**EXERCISE:** All lines from the one containing "The width and height of the screenshot is (637, 472)." to the end of the material are to be given again exactly; leave out every line before it.

*** EXERCISE MATERIALS ***

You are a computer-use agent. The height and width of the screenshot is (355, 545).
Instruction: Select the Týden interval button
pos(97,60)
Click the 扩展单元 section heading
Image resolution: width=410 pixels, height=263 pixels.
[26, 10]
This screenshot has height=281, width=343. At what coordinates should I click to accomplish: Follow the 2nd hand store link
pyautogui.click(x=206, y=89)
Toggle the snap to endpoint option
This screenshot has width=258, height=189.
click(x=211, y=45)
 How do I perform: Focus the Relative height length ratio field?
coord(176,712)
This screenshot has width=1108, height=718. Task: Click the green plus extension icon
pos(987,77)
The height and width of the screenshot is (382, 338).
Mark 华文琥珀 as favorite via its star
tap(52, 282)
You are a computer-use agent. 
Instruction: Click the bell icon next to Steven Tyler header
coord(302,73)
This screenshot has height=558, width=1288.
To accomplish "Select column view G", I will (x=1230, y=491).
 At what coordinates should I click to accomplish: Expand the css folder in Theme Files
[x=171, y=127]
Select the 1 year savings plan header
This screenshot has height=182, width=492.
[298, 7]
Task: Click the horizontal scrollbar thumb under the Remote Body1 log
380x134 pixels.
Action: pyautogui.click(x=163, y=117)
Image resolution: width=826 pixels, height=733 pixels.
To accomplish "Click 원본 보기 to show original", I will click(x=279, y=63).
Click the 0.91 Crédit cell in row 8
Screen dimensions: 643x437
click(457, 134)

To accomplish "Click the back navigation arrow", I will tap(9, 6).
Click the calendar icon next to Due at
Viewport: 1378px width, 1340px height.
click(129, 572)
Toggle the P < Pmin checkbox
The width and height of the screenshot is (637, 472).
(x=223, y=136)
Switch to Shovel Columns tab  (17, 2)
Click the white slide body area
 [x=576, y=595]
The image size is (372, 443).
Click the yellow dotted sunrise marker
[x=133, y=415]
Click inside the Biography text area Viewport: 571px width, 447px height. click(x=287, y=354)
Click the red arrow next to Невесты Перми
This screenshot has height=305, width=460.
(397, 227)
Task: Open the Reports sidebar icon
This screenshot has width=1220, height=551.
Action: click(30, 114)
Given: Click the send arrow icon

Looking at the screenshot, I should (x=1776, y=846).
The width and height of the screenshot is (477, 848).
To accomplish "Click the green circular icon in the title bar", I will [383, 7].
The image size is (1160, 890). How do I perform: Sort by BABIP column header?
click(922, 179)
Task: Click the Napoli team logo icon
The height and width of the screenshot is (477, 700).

*** End of EXERCISE MATERIALS ***

**WRITTEN SOLUTION:**
The width and height of the screenshot is (637, 472).
(x=223, y=136)
Switch to Shovel Columns tab  (17, 2)
Click the white slide body area
 [x=576, y=595]
The image size is (372, 443).
Click the yellow dotted sunrise marker
[x=133, y=415]
Click inside the Biography text area Viewport: 571px width, 447px height. click(x=287, y=354)
Click the red arrow next to Невесты Перми
This screenshot has height=305, width=460.
(397, 227)
Task: Open the Reports sidebar icon
This screenshot has width=1220, height=551.
Action: click(30, 114)
Given: Click the send arrow icon

Looking at the screenshot, I should (x=1776, y=846).
The width and height of the screenshot is (477, 848).
To accomplish "Click the green circular icon in the title bar", I will [383, 7].
The image size is (1160, 890). How do I perform: Sort by BABIP column header?
click(922, 179)
Task: Click the Napoli team logo icon
The height and width of the screenshot is (477, 700).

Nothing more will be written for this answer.